Kael, a su lado, sonrió, su orgullo por su hermana evidente. —La junta no será fácil —dijo, pasando un cuenco de sopa a Veyra—. Pero Nara los hizo pensar. Vosotros tendréis que demostrar que no sois un peligro.

Milo, tomando un trozo de pan, gruñó. —No somos un peligro, pero traemos rifles fosforescentes y sabemos usarlos. Eso debería valer algo.

Kess, sorbiendo la sopa, asintió. —Si quieren la esfera, necesitarán acción, no solo palabras. Los Umbríos no esperan.

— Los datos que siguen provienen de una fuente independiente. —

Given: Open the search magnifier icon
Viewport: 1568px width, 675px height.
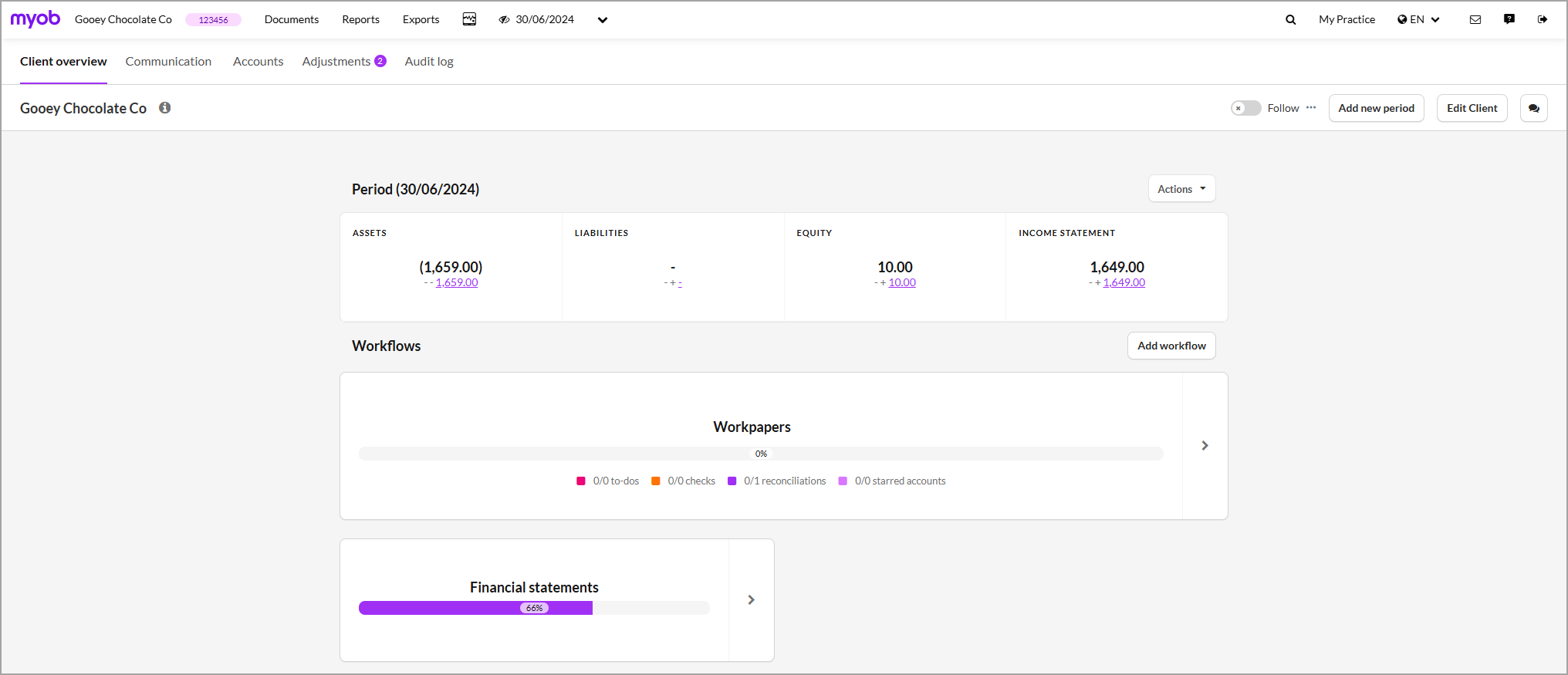Looking at the screenshot, I should point(1290,20).
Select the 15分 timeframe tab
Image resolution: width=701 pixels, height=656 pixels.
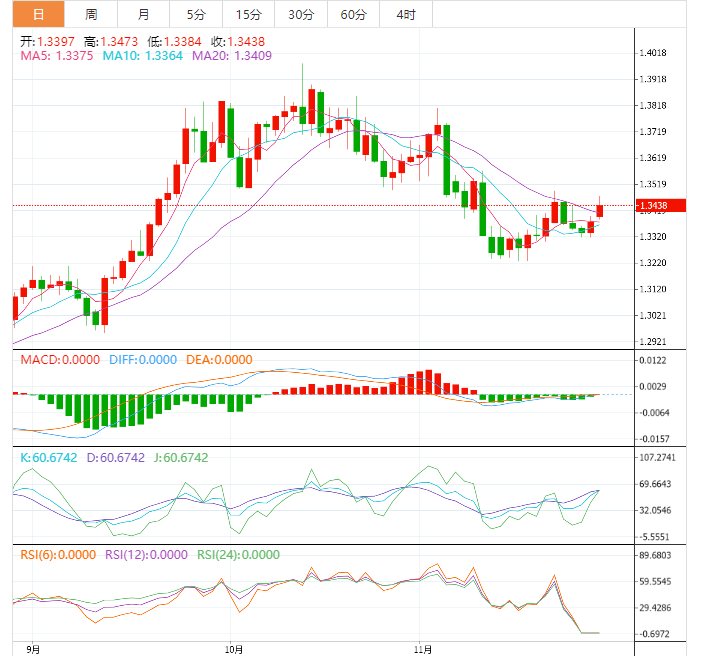pos(248,14)
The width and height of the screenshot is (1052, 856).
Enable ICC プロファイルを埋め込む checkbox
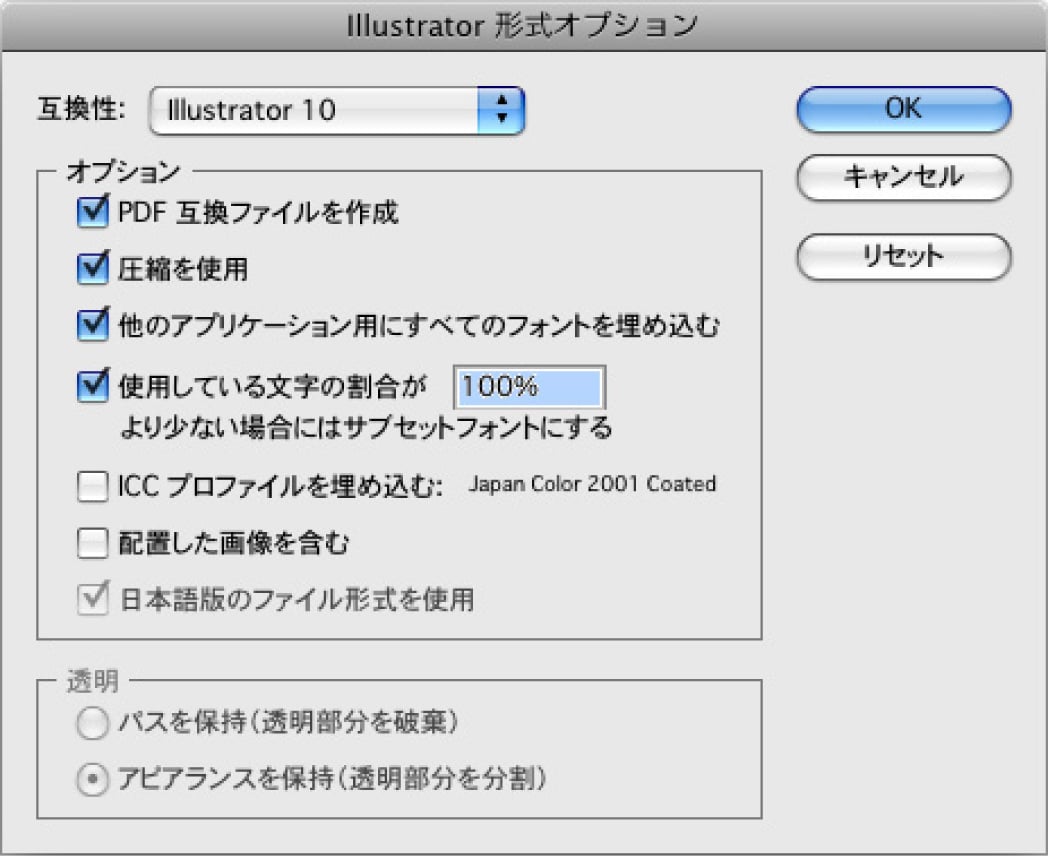(x=93, y=487)
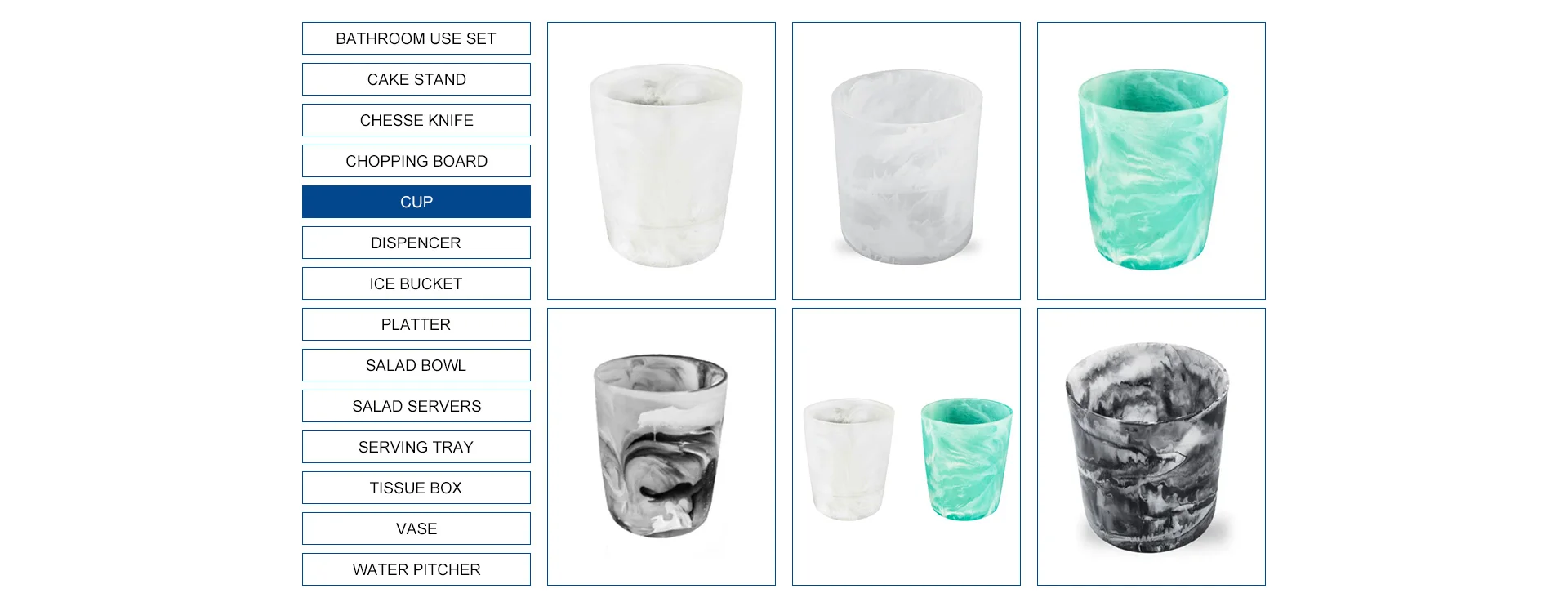Open the TISSUE BOX category

[416, 488]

Taran, sentado frente a Nara, miraba a Cale de reojo, su cuerpo rígido tras el enfrentamiento anterior. No hablaba, pero su tensión era evidente, sus manos apretadas alrededor de su cuenco. Cale, junto a Veyra, respondía a Nara con frases cortas, su mandíbula tensa cada vez que Taran se inclinaba hacia ella o le pasaba un trozo de pan.

Nara, captando la atmósfera pero centrada en la misión, explicó los detalles de la evaluación. —La junta quiere veros en acción —dijo, mirándolos uno a uno—. Puede que os pidan mostrar vuestras habilidades o hablar de las plataformas y las Hijas del Acantilado. Vren, la líder, es dura, pero justa. Si demostráis que creéis en la esfera, nos escucharán.

Antes de que Cale pudiera responder, un grito agudo rompió el murmullo del comedor. Una joven de unos 18 años, con cabello largo trenzado y un tatuaje de cenizas en la mejilla, se acercó a la mesa, su rostro encendido de furia. Era Lir, la exnovia de Taran, y en sus manos llevaba un cuenco de agua que, sin dudar, lanzó sobre él, empapándole la cara y el pecho. El comedor quedó en silencio, todas las miradas fijas en la escena.

—¡Eres un miserable, Taran! —gritó Lir, su voz temblando de rabia—. ¡Me dejaste como si no valiera nada, después de todo lo que pasamos! ¿Crees que puedes desecharme y seguir como si nada, héroe de la mina?

Taran, con agua goteando de su rostro, se puso de pie, sus manos levantadas en un gesto defensivo. —Lir, cálmate, por favor —dijo, su voz tensa, intentando apaciguarla—. No quise hacerte daño. Lo nuestro… no estaba funcionando. Lo siento.

Lir rió con amargura, sus ojos brillando con lágrimas, pero su tono se volvió mordaz, cargado de indirectas. —¡No funcionaba, claro! —espetó, cruzando los brazos—. ¿Y por qué será, Taran? ¿Porque estás demasiado ocupado corriendo detrás de ciertas ocultas que vuelven como salvadoras? —Miró de reojo a Nara, sin nombrarla, pero la insinuación era clara—. ¡Patético! Sigues soñando con alguien que nunca mirarás como tú quieres, y yo pagué el precio.

Cale, con la mandíbula apretada, sintió una oleada de celos renovada, no solo por Taran, sino por la confirmación implícita de sus sentimientos hacia Nara. Sus manos se cerraron en puños bajo la mesa, pero mantuvo el silencio, su rostro una máscara de control. Nara, con el ceño fruncido, se levantó, su voz cortante como un arpón.